- Task to complete: Output exactly, in the material below, the lines from the one with "Instruction: Go to Clients breadcrumb" through the one with "Open Hilfe for this wizard step". Omit all pictures.

- Provided data:
+-------+
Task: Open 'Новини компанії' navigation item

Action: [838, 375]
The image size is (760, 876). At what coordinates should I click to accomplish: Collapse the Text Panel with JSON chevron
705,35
+-------+
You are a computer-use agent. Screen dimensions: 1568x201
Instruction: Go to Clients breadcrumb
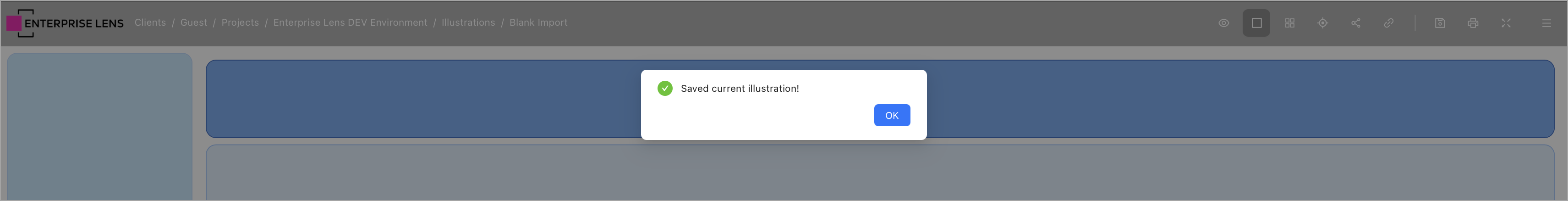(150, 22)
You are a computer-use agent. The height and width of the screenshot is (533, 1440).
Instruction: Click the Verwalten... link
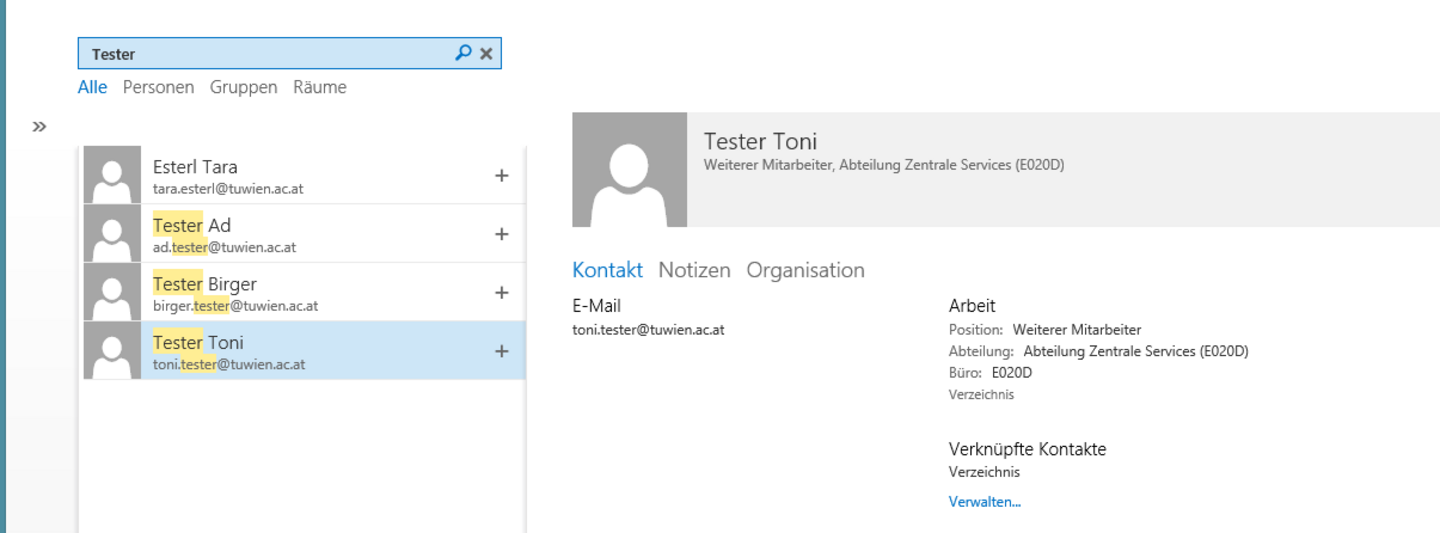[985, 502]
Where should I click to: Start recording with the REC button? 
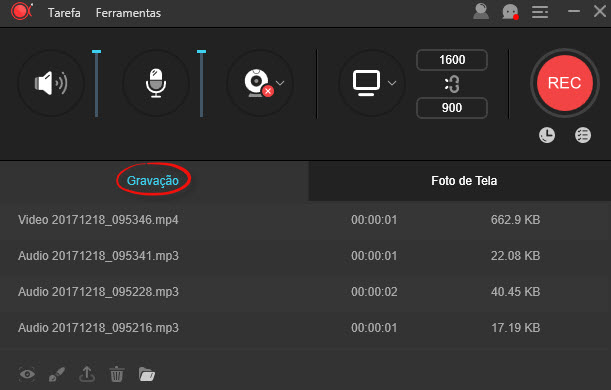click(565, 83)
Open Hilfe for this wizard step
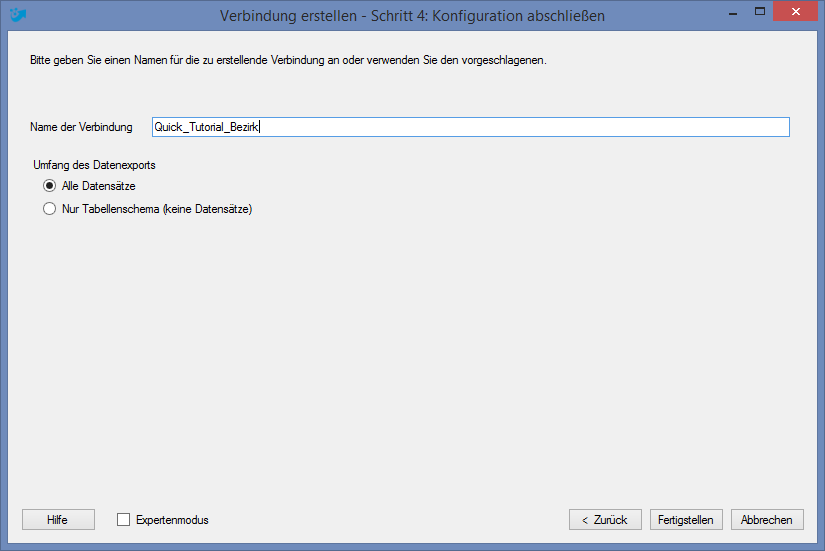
+-------+
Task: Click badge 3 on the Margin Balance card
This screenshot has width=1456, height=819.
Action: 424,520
+-------+
- Result of this exercise:
Instruction: Go to Clients breadcrumb
(150, 22)
You are a computer-use agent. The height and width of the screenshot is (533, 1440).
Instruction: Click the Verwalten... link
[985, 502]
Where should I click to: Start recording with the REC button? 
click(565, 83)
Open Hilfe for this wizard step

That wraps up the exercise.